======== Dataset extract ========

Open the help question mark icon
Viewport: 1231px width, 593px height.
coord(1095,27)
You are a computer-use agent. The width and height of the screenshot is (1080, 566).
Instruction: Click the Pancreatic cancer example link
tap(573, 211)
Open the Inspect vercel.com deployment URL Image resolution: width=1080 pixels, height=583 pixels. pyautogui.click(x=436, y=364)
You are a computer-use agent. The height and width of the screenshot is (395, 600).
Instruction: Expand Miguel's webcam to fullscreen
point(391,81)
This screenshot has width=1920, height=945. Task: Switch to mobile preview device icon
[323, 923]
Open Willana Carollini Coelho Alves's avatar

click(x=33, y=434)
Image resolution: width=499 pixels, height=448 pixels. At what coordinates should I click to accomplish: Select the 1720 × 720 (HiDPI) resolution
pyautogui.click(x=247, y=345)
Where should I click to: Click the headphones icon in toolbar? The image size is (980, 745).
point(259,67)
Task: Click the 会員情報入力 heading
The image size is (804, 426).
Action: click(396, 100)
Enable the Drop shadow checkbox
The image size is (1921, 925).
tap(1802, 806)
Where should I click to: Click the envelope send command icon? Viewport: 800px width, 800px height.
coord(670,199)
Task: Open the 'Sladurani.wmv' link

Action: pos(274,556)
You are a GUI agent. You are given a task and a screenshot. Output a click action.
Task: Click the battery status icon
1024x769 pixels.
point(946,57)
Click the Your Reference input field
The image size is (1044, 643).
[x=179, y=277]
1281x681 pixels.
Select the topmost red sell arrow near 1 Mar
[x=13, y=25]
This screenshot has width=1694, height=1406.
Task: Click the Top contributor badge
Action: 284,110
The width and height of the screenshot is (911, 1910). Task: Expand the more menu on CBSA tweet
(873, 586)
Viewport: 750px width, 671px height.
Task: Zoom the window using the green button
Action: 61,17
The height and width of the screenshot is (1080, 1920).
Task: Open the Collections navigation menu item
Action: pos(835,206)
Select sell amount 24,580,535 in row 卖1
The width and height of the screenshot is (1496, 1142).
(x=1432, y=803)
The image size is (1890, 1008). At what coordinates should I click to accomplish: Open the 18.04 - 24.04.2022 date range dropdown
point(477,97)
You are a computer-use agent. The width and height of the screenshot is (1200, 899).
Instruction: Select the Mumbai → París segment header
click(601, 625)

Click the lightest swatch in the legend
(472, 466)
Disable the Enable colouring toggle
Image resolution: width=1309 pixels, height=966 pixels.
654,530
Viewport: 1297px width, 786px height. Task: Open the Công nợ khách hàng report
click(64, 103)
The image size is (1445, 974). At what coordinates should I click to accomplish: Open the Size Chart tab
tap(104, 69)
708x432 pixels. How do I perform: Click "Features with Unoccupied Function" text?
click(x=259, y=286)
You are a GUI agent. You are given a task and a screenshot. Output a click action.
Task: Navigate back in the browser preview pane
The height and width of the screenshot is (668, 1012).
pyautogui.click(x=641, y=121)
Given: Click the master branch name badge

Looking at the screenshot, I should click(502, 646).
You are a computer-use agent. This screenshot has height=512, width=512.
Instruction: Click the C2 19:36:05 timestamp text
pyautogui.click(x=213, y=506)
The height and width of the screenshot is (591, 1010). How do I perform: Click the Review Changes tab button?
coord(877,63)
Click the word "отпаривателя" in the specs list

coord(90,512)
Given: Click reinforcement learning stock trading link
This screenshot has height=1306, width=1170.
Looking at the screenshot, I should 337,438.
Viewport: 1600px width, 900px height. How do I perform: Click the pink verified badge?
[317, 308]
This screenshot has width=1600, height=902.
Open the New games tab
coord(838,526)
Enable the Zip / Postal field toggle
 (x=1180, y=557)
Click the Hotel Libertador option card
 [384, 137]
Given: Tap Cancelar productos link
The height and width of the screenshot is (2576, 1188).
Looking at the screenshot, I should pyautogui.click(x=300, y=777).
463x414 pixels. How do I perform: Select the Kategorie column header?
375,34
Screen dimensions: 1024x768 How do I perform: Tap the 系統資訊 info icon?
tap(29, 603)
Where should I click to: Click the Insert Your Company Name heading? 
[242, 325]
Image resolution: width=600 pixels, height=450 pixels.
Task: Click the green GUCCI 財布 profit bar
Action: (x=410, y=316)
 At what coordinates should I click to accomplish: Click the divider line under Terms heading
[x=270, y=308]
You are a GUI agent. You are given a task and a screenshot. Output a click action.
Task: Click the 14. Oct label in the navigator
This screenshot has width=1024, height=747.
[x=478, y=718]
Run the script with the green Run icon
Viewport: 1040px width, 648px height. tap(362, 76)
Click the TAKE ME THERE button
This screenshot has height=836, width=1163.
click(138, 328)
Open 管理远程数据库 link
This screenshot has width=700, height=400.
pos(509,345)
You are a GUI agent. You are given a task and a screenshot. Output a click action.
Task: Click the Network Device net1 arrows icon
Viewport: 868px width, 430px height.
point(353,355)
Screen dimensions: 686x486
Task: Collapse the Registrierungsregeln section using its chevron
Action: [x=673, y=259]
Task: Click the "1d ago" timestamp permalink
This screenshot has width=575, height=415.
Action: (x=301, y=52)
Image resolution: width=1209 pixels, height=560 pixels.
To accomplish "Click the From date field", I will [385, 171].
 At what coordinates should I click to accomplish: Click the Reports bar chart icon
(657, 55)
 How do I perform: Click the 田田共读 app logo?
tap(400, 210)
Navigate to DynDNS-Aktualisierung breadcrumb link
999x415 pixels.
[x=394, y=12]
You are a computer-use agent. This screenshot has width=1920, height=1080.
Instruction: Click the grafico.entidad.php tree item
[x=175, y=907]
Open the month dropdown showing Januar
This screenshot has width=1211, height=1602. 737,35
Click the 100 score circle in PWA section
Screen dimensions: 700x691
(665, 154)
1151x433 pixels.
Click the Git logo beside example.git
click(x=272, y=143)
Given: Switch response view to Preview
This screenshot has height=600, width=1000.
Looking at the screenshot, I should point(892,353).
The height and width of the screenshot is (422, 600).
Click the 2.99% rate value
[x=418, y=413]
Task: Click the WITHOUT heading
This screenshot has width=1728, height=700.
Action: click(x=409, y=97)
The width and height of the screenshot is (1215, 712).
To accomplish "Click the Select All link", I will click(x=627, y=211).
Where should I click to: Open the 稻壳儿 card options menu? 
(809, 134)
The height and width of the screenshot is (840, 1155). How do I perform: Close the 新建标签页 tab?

========

**What the task asks**:
All the records above need to be set down again exactly as they were given.

**Task answer**:
Open the help question mark icon
Viewport: 1231px width, 593px height.
coord(1095,27)
You are a computer-use agent. The width and height of the screenshot is (1080, 566).
Instruction: Click the Pancreatic cancer example link
tap(573, 211)
Open the Inspect vercel.com deployment URL Image resolution: width=1080 pixels, height=583 pixels. pyautogui.click(x=436, y=364)
You are a computer-use agent. The height and width of the screenshot is (395, 600).
Instruction: Expand Miguel's webcam to fullscreen
point(391,81)
This screenshot has width=1920, height=945. Task: Switch to mobile preview device icon
[323, 923]
Open Willana Carollini Coelho Alves's avatar

click(x=33, y=434)
Image resolution: width=499 pixels, height=448 pixels. At what coordinates should I click to accomplish: Select the 1720 × 720 (HiDPI) resolution
pyautogui.click(x=247, y=345)
Where should I click to: Click the headphones icon in toolbar? The image size is (980, 745).
point(259,67)
Task: Click the 会員情報入力 heading
The image size is (804, 426).
Action: click(396, 100)
Enable the Drop shadow checkbox
The image size is (1921, 925).
tap(1802, 806)
Where should I click to: Click the envelope send command icon? Viewport: 800px width, 800px height.
coord(670,199)
Task: Open the 'Sladurani.wmv' link

Action: pos(274,556)
You are a GUI agent. You are given a task and a screenshot. Output a click action.
Task: Click the battery status icon
1024x769 pixels.
point(946,57)
Click the Your Reference input field
The image size is (1044, 643).
[x=179, y=277]
1281x681 pixels.
Select the topmost red sell arrow near 1 Mar
[x=13, y=25]
This screenshot has width=1694, height=1406.
Task: Click the Top contributor badge
Action: 284,110
The width and height of the screenshot is (911, 1910). Task: Expand the more menu on CBSA tweet
(873, 586)
Viewport: 750px width, 671px height.
Task: Zoom the window using the green button
Action: 61,17
The height and width of the screenshot is (1080, 1920).
Task: Open the Collections navigation menu item
Action: pos(835,206)
Select sell amount 24,580,535 in row 卖1
The width and height of the screenshot is (1496, 1142).
(x=1432, y=803)
The image size is (1890, 1008). At what coordinates should I click to accomplish: Open the 18.04 - 24.04.2022 date range dropdown
point(477,97)
You are a computer-use agent. The width and height of the screenshot is (1200, 899).
Instruction: Select the Mumbai → París segment header
click(601, 625)

Click the lightest swatch in the legend
(472, 466)
Disable the Enable colouring toggle
Image resolution: width=1309 pixels, height=966 pixels.
654,530
Viewport: 1297px width, 786px height. Task: Open the Công nợ khách hàng report
click(64, 103)
The image size is (1445, 974). At what coordinates should I click to accomplish: Open the Size Chart tab
tap(104, 69)
708x432 pixels. How do I perform: Click "Features with Unoccupied Function" text?
click(x=259, y=286)
You are a GUI agent. You are given a task and a screenshot. Output a click action.
Task: Navigate back in the browser preview pane
The height and width of the screenshot is (668, 1012).
pyautogui.click(x=641, y=121)
Given: Click the master branch name badge

Looking at the screenshot, I should click(502, 646).
You are a computer-use agent. This screenshot has height=512, width=512.
Instruction: Click the C2 19:36:05 timestamp text
pyautogui.click(x=213, y=506)
The height and width of the screenshot is (591, 1010). How do I perform: Click the Review Changes tab button?
coord(877,63)
Click the word "отпаривателя" in the specs list

coord(90,512)
Given: Click reinforcement learning stock trading link
This screenshot has height=1306, width=1170.
Looking at the screenshot, I should 337,438.
Viewport: 1600px width, 900px height. How do I perform: Click the pink verified badge?
[317, 308]
This screenshot has width=1600, height=902.
Open the New games tab
coord(838,526)
Enable the Zip / Postal field toggle
 (x=1180, y=557)
Click the Hotel Libertador option card
 [384, 137]
Given: Tap Cancelar productos link
The height and width of the screenshot is (2576, 1188).
Looking at the screenshot, I should pyautogui.click(x=300, y=777).
463x414 pixels. How do I perform: Select the Kategorie column header?
375,34
Screen dimensions: 1024x768 How do I perform: Tap the 系統資訊 info icon?
tap(29, 603)
Where should I click to: Click the Insert Your Company Name heading? 
[242, 325]
Image resolution: width=600 pixels, height=450 pixels.
Task: Click the green GUCCI 財布 profit bar
Action: (x=410, y=316)
 At what coordinates should I click to accomplish: Click the divider line under Terms heading
[x=270, y=308]
You are a GUI agent. You are given a task and a screenshot. Output a click action.
Task: Click the 14. Oct label in the navigator
This screenshot has width=1024, height=747.
[x=478, y=718]
Run the script with the green Run icon
Viewport: 1040px width, 648px height. tap(362, 76)
Click the TAKE ME THERE button
This screenshot has height=836, width=1163.
click(138, 328)
Open 管理远程数据库 link
This screenshot has width=700, height=400.
pos(509,345)
You are a GUI agent. You are given a task and a screenshot. Output a click action.
Task: Click the Network Device net1 arrows icon
Viewport: 868px width, 430px height.
point(353,355)
Screen dimensions: 686x486
Task: Collapse the Registrierungsregeln section using its chevron
Action: [x=673, y=259]
Task: Click the "1d ago" timestamp permalink
This screenshot has width=575, height=415.
Action: (x=301, y=52)
Image resolution: width=1209 pixels, height=560 pixels.
To accomplish "Click the From date field", I will [385, 171].
 At what coordinates should I click to accomplish: Click the Reports bar chart icon
(657, 55)
 How do I perform: Click the 田田共读 app logo?
tap(400, 210)
Navigate to DynDNS-Aktualisierung breadcrumb link
999x415 pixels.
[x=394, y=12]
You are a computer-use agent. This screenshot has width=1920, height=1080.
Instruction: Click the grafico.entidad.php tree item
[x=175, y=907]
Open the month dropdown showing Januar
This screenshot has width=1211, height=1602. 737,35
Click the 100 score circle in PWA section
Screen dimensions: 700x691
(665, 154)
1151x433 pixels.
Click the Git logo beside example.git
click(x=272, y=143)
Given: Switch response view to Preview
This screenshot has height=600, width=1000.
Looking at the screenshot, I should point(892,353).
The height and width of the screenshot is (422, 600).
Click the 2.99% rate value
[x=418, y=413]
Task: Click the WITHOUT heading
This screenshot has width=1728, height=700.
Action: click(x=409, y=97)
The width and height of the screenshot is (1215, 712).
To accomplish "Click the Select All link", I will click(x=627, y=211).
Where should I click to: Open the 稻壳儿 card options menu? 
(809, 134)
The height and width of the screenshot is (840, 1155). How do I perform: Close the 新建标签页 tab?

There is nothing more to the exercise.